Not even the Conservatives used to agree with Cameron's anti-tax hike law
In an election marked by poor policy suggestions from all parties, this one surely just raised the stakes.
Using legislation to ensure that a government enacts its campaign pledges doesn't exactly suggest that the public has much confidence in the party. At least that was the Conservative party's position only five short years ago.
As then-shadow Chancellor George Osborne said of Labour's 2010 Fiscal Responsibility Bill (emphasis added):
Of course we have to debate this vacuous and irrelevant legislation, but why did the Chancellor feel the compelling need to introduce it? Why is he the first Chancellor in history to feel that he needs an Act of Parliament on top of a Budget statement? There can be only two explanations: either he does not trust himself to secure sound public finances, or he knows that the public do not trust him to secure them. Neither is exactly a ringing endorsement; both are a reflection of the catastrophic, disastrous state to which this Government have reduced the finances of this country.
Given the damning indictment of Labour's attempt to use the threat of action by the police where concern for the electorate's reaction should suffice, it seems odd that the Prime Minister has elected to go down this particular rabbit hole.
At the bottom of it he is likely to find a very weird world indeed. One at which the Wonderland central bank's interest rates are already at (or very close to) the zero lower bound, meaning that it doesn't have much room to respond to an economic setback by cutting interest rates, while the Red Queen's government is busy tying its own hands on tax and spending to prevent it from being able to take up the slack.
Taken in combination with the Conservative party's commitment to run a fiscal surplus by 2018-2019, banning tax hikes by law would make the UK more vulnerable to economic setbacks as well as reducing the government's capacity to meet its spending commitments. In effect, Cameron is saying that the government would cede active control of levers that account for some 65% of all tax revenues.

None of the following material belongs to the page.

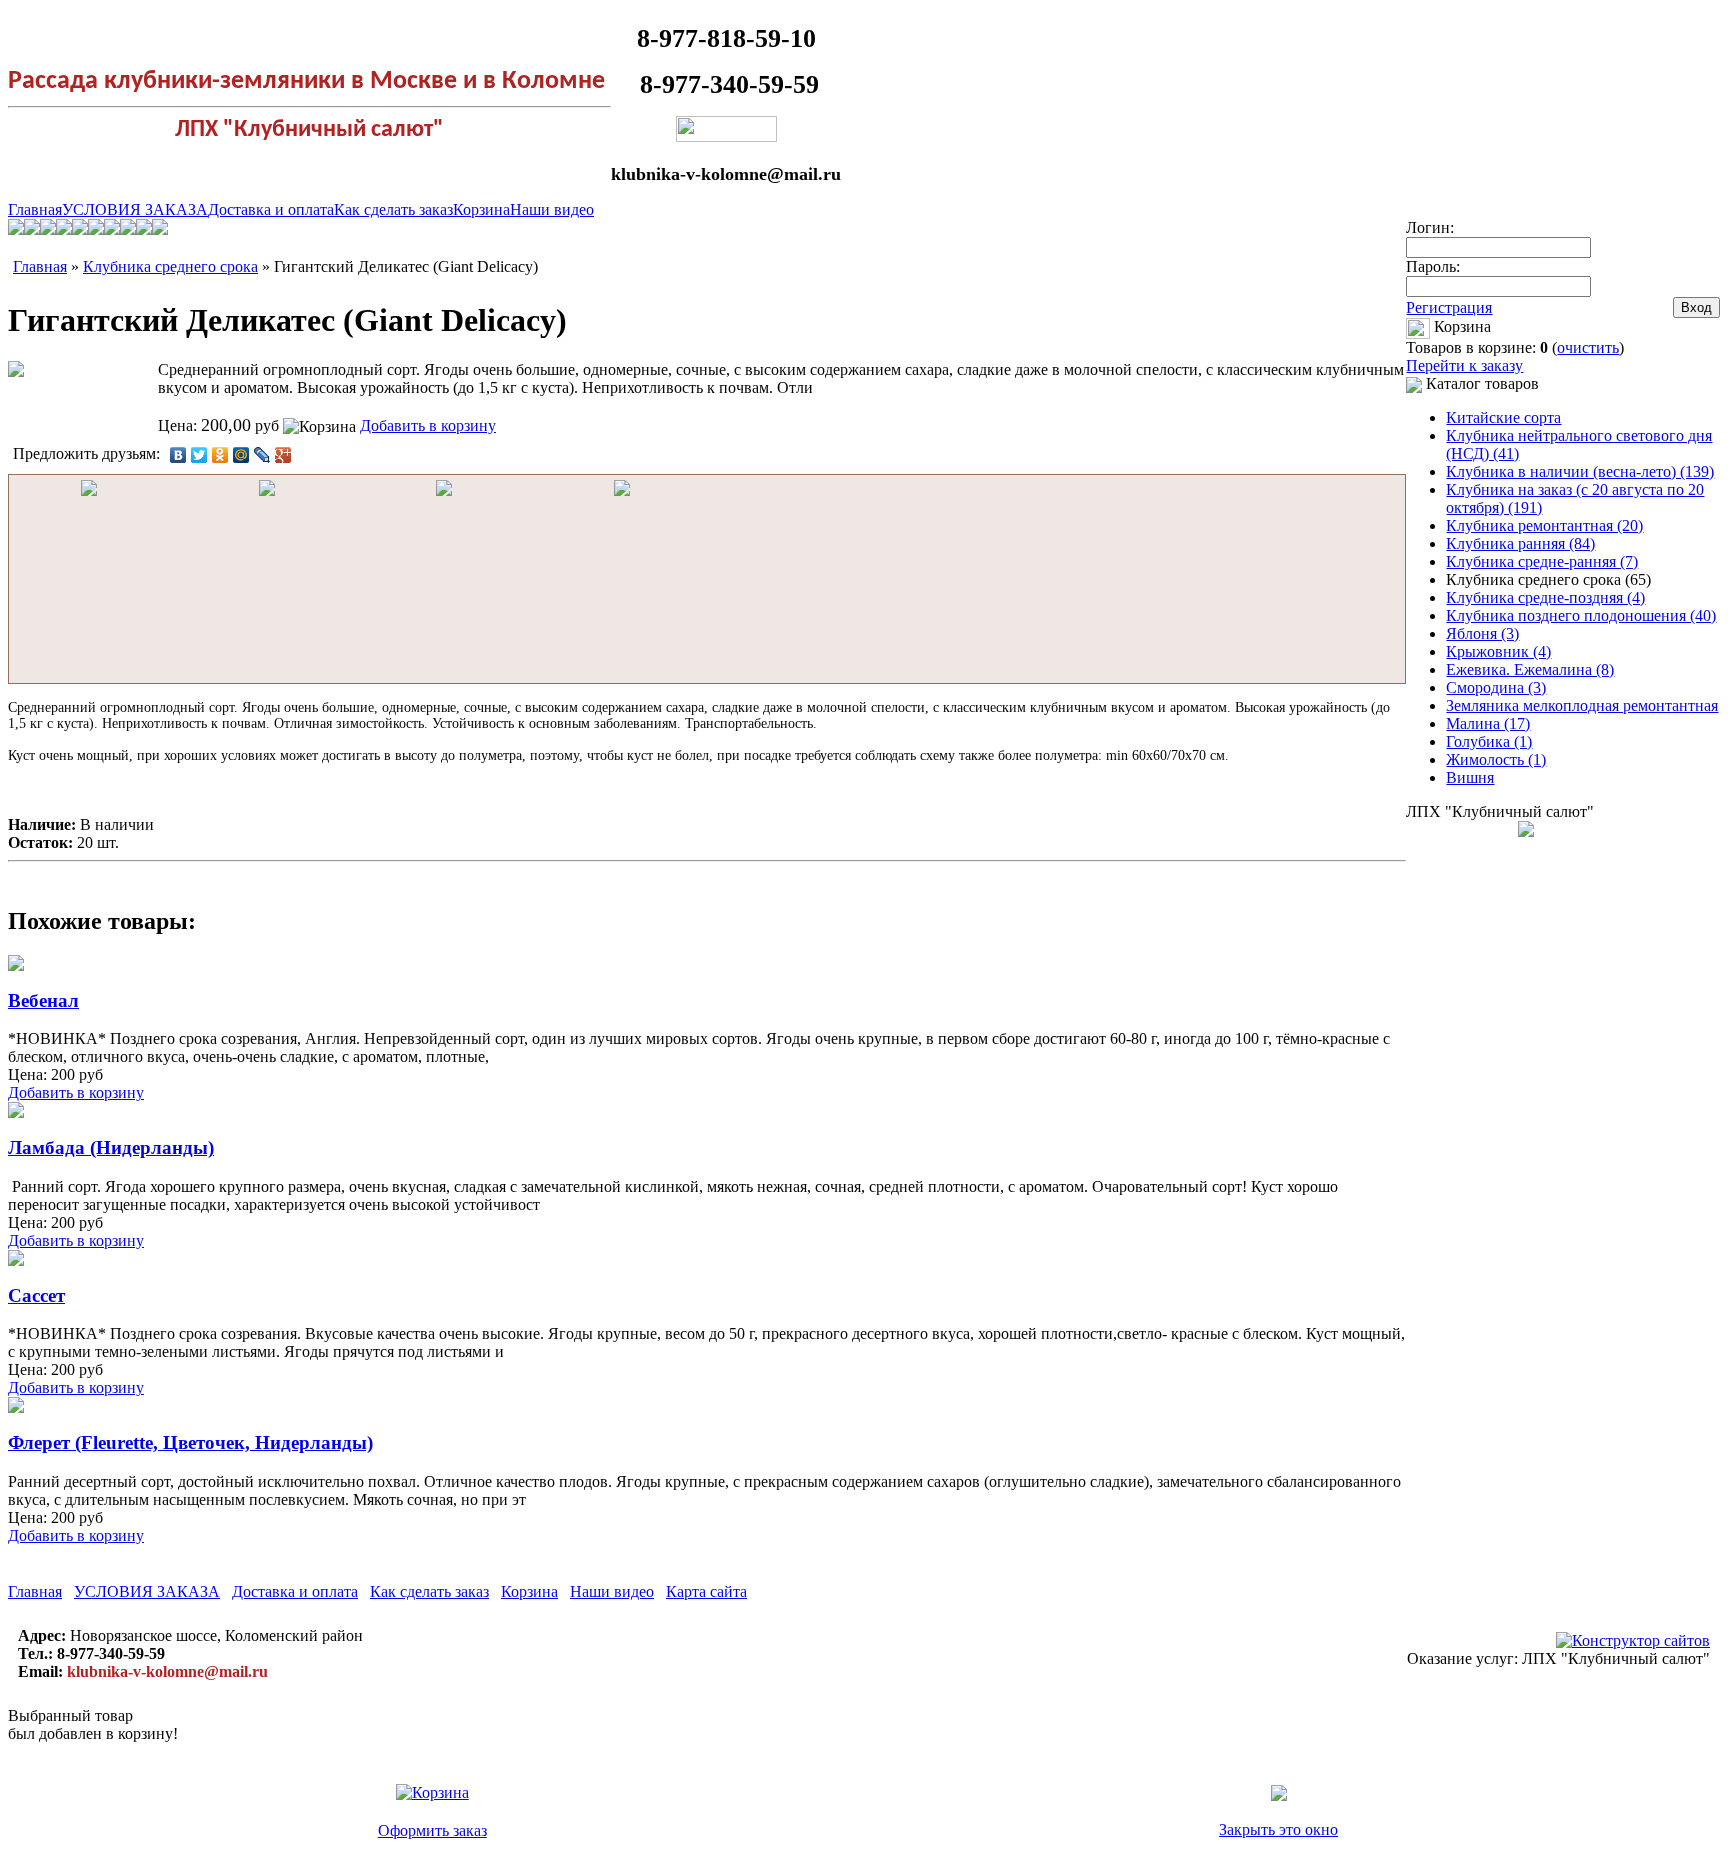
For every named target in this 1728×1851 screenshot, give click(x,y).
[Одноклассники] (220, 455)
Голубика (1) (1489, 741)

As the BBC's Robert Peston points out, ratings agencies would take a dim view of such unnecessary fiscal handcuffs and could look to review Britain's top sovereign debt rating.
But more fundamentally, this comes down to a very simple point. You might believe that the government will not need to shift tax bands over the course of the next parliament, but that is very different from claiming that it should not be able to do so even if the need arises. And that is what the proposed legislation suggests.
As such it also imposes a huge potential burden on unprotected taxes, such as corporation tax, which could be forced to take the brunt of hikes if the situation did require it. That could well have unintended consequences in terms of sharply reducing the incentives businesses have to stay and invest in Britain.
At its heart, this policy is a huge gamble on that ability of the UK to get through the next five years without encountering any sort of shock. Either it amounts to profound recklessness on Cameron's part or gross deception of the public.